■ **Texto de estudo**
Durante a campanha eleitoral, Joe Biden prometeu reverter várias políticas de Donald Trump caso fosse eleito – desde aumentar o número de solicitações de asilos de imigrantes ilegais até reinserir o país em organizações e acordos internacionais que Trump abandonou nos últimos quatro anos. Mas o mesmo não pode ser dito sobre as políticas comerciais.
A agenda econômica de Biden tem a sua própria versão do America First do republicano, com propostas muito mais protecionistas do que as que integraram as gestões democratas anteriores, geralmente baseadas na defesa do livre comércio.
Em seu plano para “garantir que o futuro seja feito em toda a América”, duas propostas protecionistas se destacam. A primeira delas é o Buy American, que promete “garantir que o dinheiro dos impostos americanos não acabe indo parar em outros países”.
“Buy American” é o nome de uma lei americana de 1933, criada para incentivar a indústria do país após a Grande Depressão de 1929. O democrata, porém, afirma que é preciso fechar brechas na lei que resultam em “dezenas de bilhões de dólares a cada ano que apoiam empregos estrangeiros e estimulam indústrias estrangeiras”. Sua plataforma cita, como exemplo, que em 2018 o Departamento de Defesa americano gastou US$ 3 bilhões em contratos com empresas estrangeiras, em detrimento da indústria local de aço e ferro.
Para “consertar” isso, Biden prometeu tornar mais rígidas as regras para que as empresas possam etiquetar seus produtos como “Made in America”, limitar as exceções para que as agências do governo americano possam contornar a lei “Buy American” e investir US$ 400 bilhões em compras federais de produtos feitos por trabalhadores americanos – em projetos de infraestrutura e de desenvolvimento da indústria de energia limpa americana.
Segundo Edward Alden, professor e autor de Failure to Adjust: How Americans Got Left Behind in the Global Economy, o problema é que o que Biden chama de brechas “inclui compromissos de longa data feitos pelos Estados Unidos e outros países sob as regras da OMC”, além de obrigações do país em acordos comerciais, principalmente com os vizinhos Canadá e México. As medidas também podem encarecer produtos para os consumidores americanos.
Ainda dentro deste programa, o democrata quer reforçar a Lei Jones, que prevê que apenas os navios de bandeira dos EUA transportem carga entre os portos do país. Segundo seu plano, isso resultará em uma demanda adicional por navios de fabricação americana e marinheiros mercantes dos EUA. Na prática, porém, a lei de mais de 100 anos já mostrou seus revezes, como o custo maior de operação logística e um grande peso sobre a economia de Porto Rico, já que estabelece taxas e impostos para navios estrangeiros que atraquem no território, encarecendo os insumos que chegam na ilha.

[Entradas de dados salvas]
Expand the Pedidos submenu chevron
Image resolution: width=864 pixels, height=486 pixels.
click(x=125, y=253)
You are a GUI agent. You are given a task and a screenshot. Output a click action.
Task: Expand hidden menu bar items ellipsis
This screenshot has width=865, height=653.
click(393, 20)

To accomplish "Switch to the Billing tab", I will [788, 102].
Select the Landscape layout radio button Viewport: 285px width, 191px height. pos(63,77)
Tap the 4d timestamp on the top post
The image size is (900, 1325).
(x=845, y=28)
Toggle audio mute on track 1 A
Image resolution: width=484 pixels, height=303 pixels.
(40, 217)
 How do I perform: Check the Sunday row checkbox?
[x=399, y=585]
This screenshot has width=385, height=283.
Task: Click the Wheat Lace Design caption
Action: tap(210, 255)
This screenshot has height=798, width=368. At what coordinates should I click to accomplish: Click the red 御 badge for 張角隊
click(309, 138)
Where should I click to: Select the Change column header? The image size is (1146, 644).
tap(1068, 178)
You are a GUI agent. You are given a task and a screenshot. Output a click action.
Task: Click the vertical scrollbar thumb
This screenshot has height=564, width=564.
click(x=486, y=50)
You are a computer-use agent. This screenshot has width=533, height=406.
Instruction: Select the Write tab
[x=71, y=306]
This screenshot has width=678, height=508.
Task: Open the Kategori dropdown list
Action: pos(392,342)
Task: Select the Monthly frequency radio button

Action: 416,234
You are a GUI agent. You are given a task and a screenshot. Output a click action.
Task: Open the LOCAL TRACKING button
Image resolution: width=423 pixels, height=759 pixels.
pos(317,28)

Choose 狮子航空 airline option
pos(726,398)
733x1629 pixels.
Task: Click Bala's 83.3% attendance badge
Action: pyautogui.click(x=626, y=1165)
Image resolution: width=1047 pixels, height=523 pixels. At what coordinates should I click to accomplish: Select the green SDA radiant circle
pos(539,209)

■ **Verifique sua compreensão**
1. Liste as medidas que, segundo o texto de estudo, Biden prometeu para "consertar" as brechas da lei "Buy American".
2. Resuma em tópicos o parágrafo do texto de estudo que começa com "Ainda dentro deste programa", mantendo os fatos principais.
3. Reproduza o trecho do texto de estudo que começa em "Segundo Edward Alden, professor" e termina em "os consumidores americanos.".

■ **Respostas das tarefas**
1.
- Tornar mais rígidas as regras para que as empresas possam etiquetar seus produtos como "Made in America".
- Limitar as exceções para que as agências do governo americano possam contornar a lei "Buy American".
- Investir US$ 400 bilhões em compras federais de produtos feitos por trabalhadores americanos, em projetos de infraestrutura e de desenvolvimento da indústria de energia limpa americana.

2.
- Biden quer reforçar a Lei Jones, que permite que só navios de bandeira dos EUA transportem carga entre os portos do país.
- Segundo seu plano, isso aumentaria a demanda por navios de fabricação americana e por marinheiros mercantes dos EUA.
- A lei, com mais de 100 anos, já mostrou problemas: aumenta o custo da operação logística.
- Ela também pesa sobre a economia de Porto Rico, pois cobra taxas e impostos de navios estrangeiros que atracam no território, o que encarece os insumos que chegam à ilha.

3.
Segundo Edward Alden, professor e autor de Failure to Adjust: How Americans Got Left Behind in the Global Economy, o problema é que o que Biden chama de brechas “inclui compromissos de longa data feitos pelos Estados Unidos e outros países sob as regras da OMC”, além de obrigações do país em acordos comerciais, principalmente com os vizinhos Canadá e México. As medidas também podem encarecer produtos para os consumidores americanos.